Comedy Central is also extending the final episode to 50 minutes from its usual 30 minutes, which will allow for additional commercial breaks, said Tim Hill, senior VP-integrated investment, UM.
Viacom has been heavily criticized for stuffing more ad time into its networks, with Todd Juenger, a senior analyst at Bernstein, estimating there was 9% more commercial time in the first quarter compared to same period last year.
But Mr. Hill said the company is only adding one extra commercial break into the episode, as opposed to the two that it could have fit.
The departure of Mr. Stewart is bittersweet for Viacom.
It's clear that Mr. Stewart has had an impact on the national political discussion and on the company's image. Viacom will have to position itself as a place that can still create high-impact cultural moments. And the company has been facing a persistent decline in advertising sales -- with domestic ad revenue declining 5% in the most recent quarter -- as ratings continue on a perpetual downslide.

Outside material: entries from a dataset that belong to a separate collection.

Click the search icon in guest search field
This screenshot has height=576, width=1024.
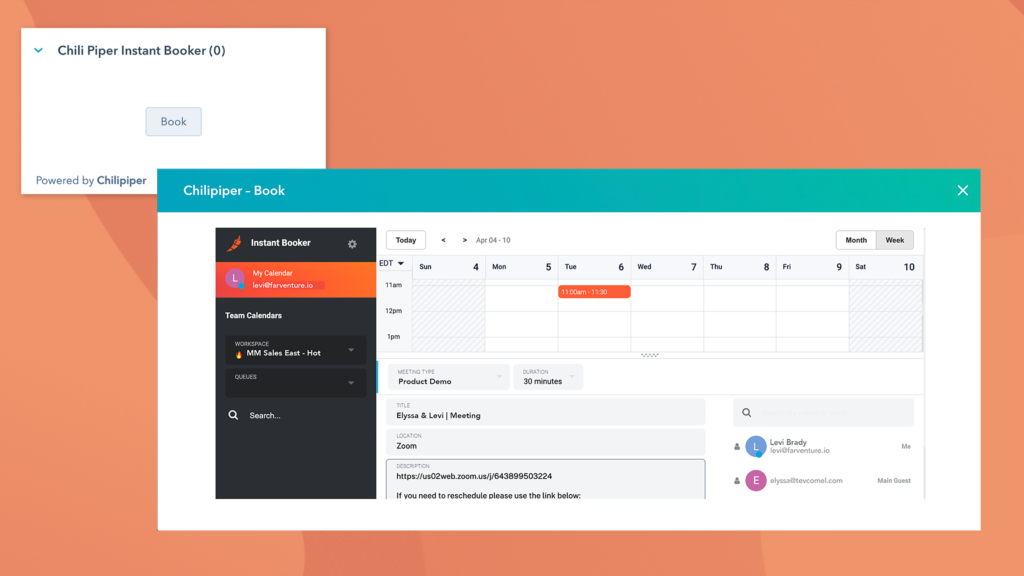click(x=748, y=412)
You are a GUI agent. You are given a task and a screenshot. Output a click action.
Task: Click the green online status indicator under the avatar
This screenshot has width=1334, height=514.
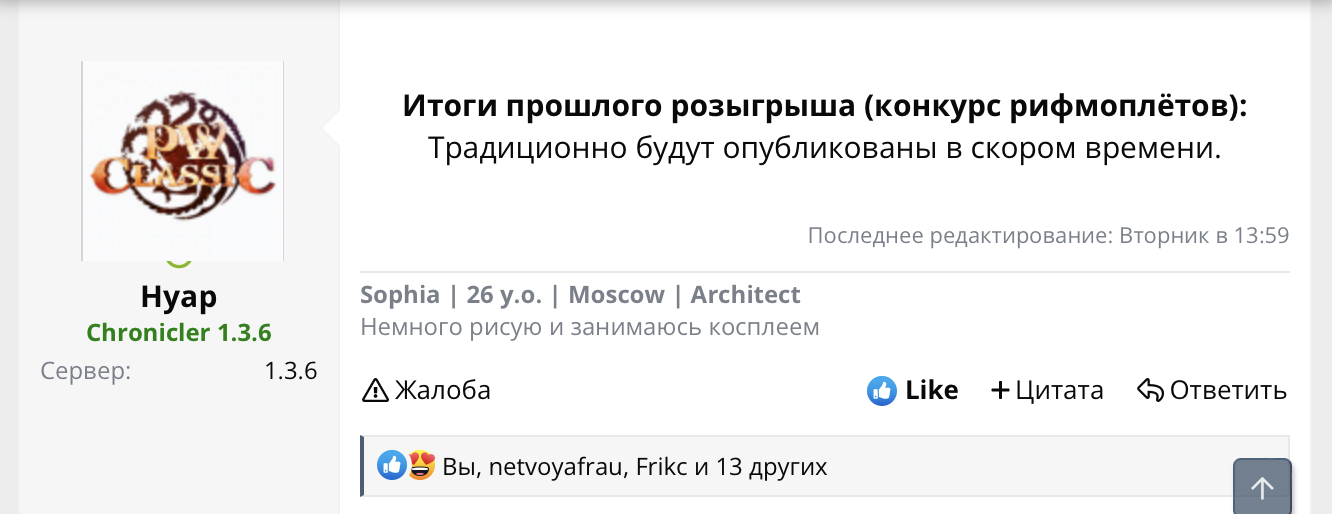(x=178, y=262)
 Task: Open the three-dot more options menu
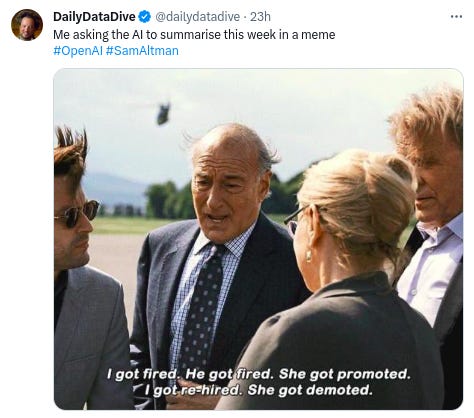click(x=456, y=16)
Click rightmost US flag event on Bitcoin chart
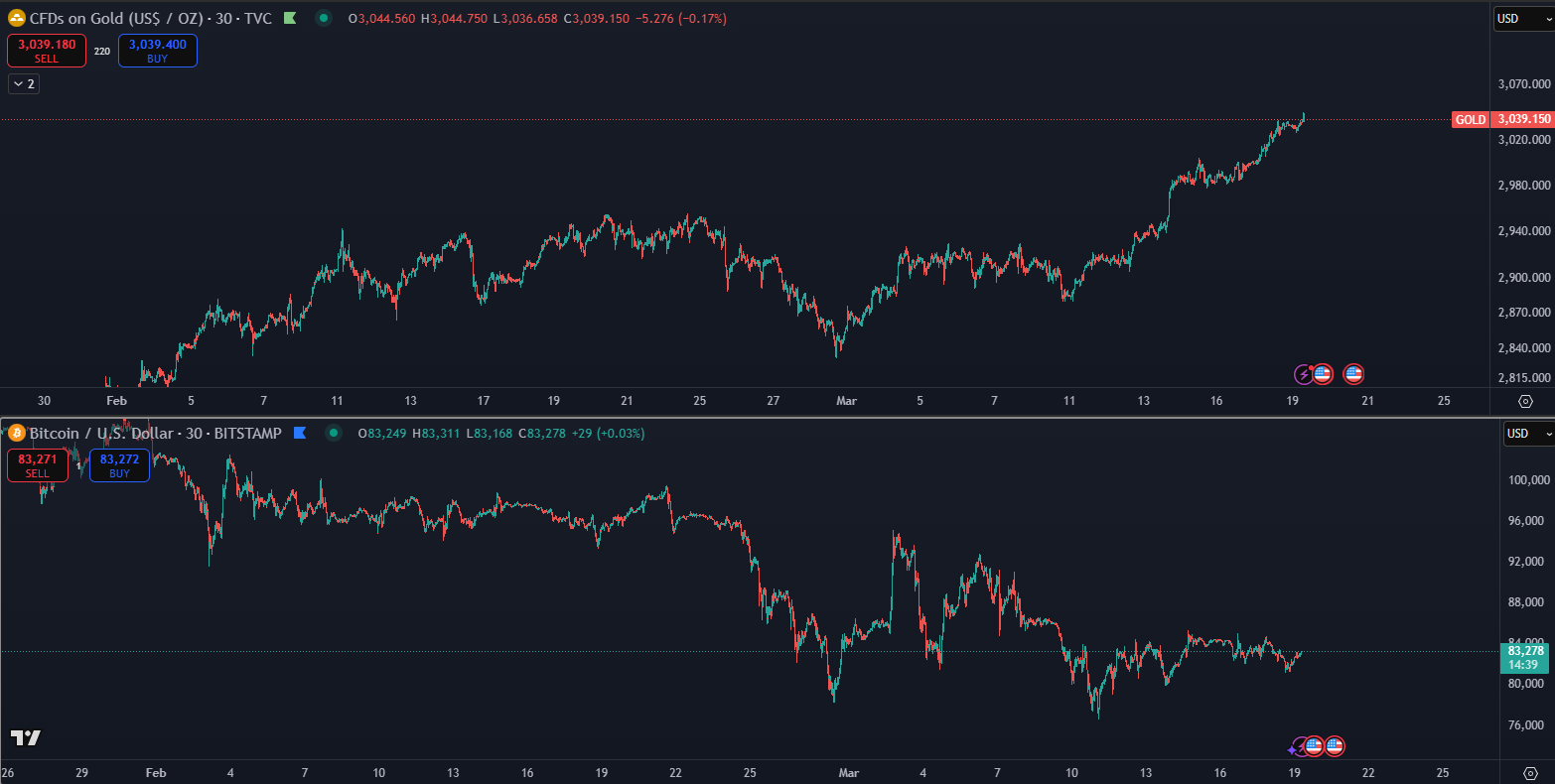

Viacom has argued that its ratings declines is in large part because its core audience of millennials are watching its content on devices and platforms that are currently not measured by Nielsen.
The expectation is that Mr. Stewart's departure will provide an opportunity, for at least a night, to attract viewers to watch the show live.
But it also comes amid a meaningful shakeup at Comedy Central that also includes the exit of Stephen Colbert and Jon Oliver, and most recently the announcement that the hit sketch comedy series "Key & Peele" will end its run after its current season.